The opening verse tells us the right way of viewing Jesus. He is the Christ the son of David the son of Abraham. If we are to understand the real Jesus we must see him through the lens of the Old Testament. He did not arrive in a vacuum but in a particular context. And that context was not accidental but was created and documented by God.
Each episode leading up to when Jesus started his ministry in Matthew 4:17, expounds some other part of the Old Testament. His birth fulfils the Immanuel promise of Isaiah 7 and the Bethlehem promise of Micah 5. His flight to Egypt fulfilled Hosea 11 as the slaughter of the children fulfilled Jeremiah 31. So the theme runs throughout the gospel—Jesus is the fulfilment of the prophetic promises of God.

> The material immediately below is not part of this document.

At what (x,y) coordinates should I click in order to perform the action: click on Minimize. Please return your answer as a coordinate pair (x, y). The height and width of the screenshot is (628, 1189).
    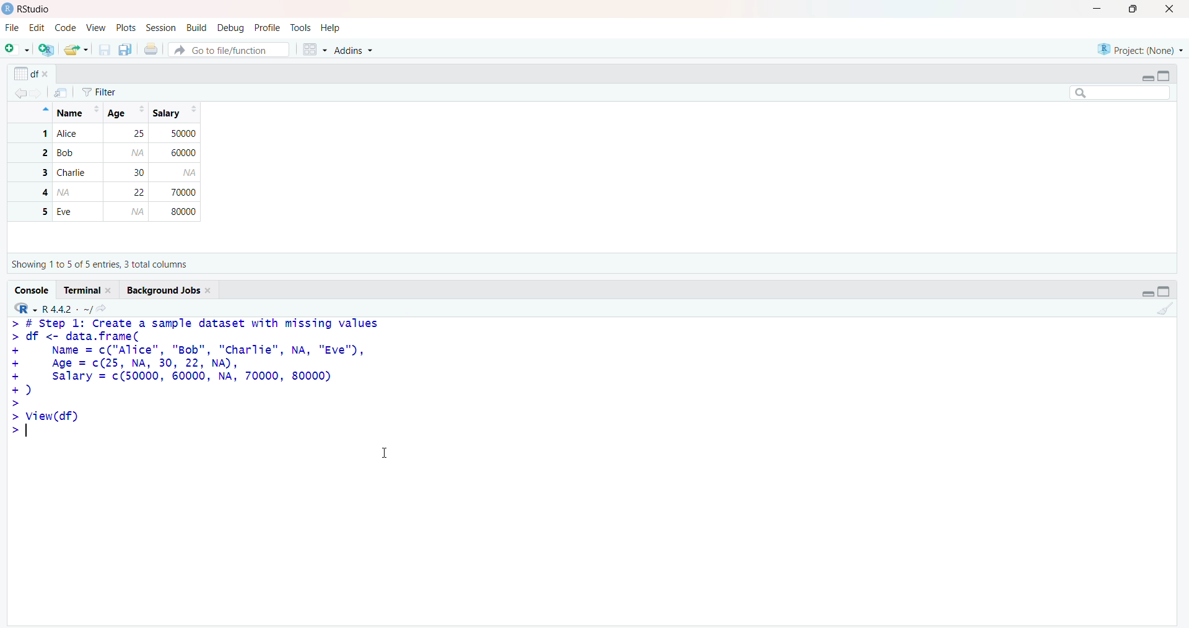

The Old Testament is the word of God. It is not to be ignored or decried. It is in fact essential to rightly understand the New Testament. Without the Old Testament we will not understand the Jesus whom Matthew presents to us. For Matthew makes it quite clear that Jesus is to be understood in the context of the Old Testament.
Three simple reasons not to ignore the Old Testament are: God inspired it; it is necessary to understand Jesus; and it contains permanent moral principles. For example God told Moses that the ox was not to be muzzled when he treads out the grain. It was a law of the land that reflects God's abiding moral concern that the labourer is worthy of his hire. Its moral principle is used in the New Testament in discussing humans being paid for their work.
The Old and New Testaments are not to be contrasted with each other for in both God speaks the same message of salvation for humanity. However we should always read and apply the Old Testament with reference to the later events revealed in the New Testament. There are some parts of the Old Testament that concern particular moments in the history of God's salvation. They have been completely fulfilled by Jesus even making them “obsolete” (Heb 8:11). These will speak of ceremonies or governmental regulations that God gave Israel to prepare for the coming of Jesus. We need them to understand Jesus properly. We apply them in the light of Jesus arrival. We continue to obey their moral implications.
Article 7 of our 39 Articles says:
The Old Testament is not contrary to the New: for both in the Old and New Testament everlasting life is offered to Mankind by Christ, who is the only Mediator between God and Man, being both God and Man. Wherefore they are not to be heard, which feign that the old Fathers did look only for transitory promises. Although the Law given from God by Moses, as touching Ceremonies and Rites, do not bind Christian men, nor the Civil precepts thereof ought of necessity to be received in any commonwealth; yet notwithstanding, no Christian man whatsoever is free from the obedience of the Commandments which are called Moral.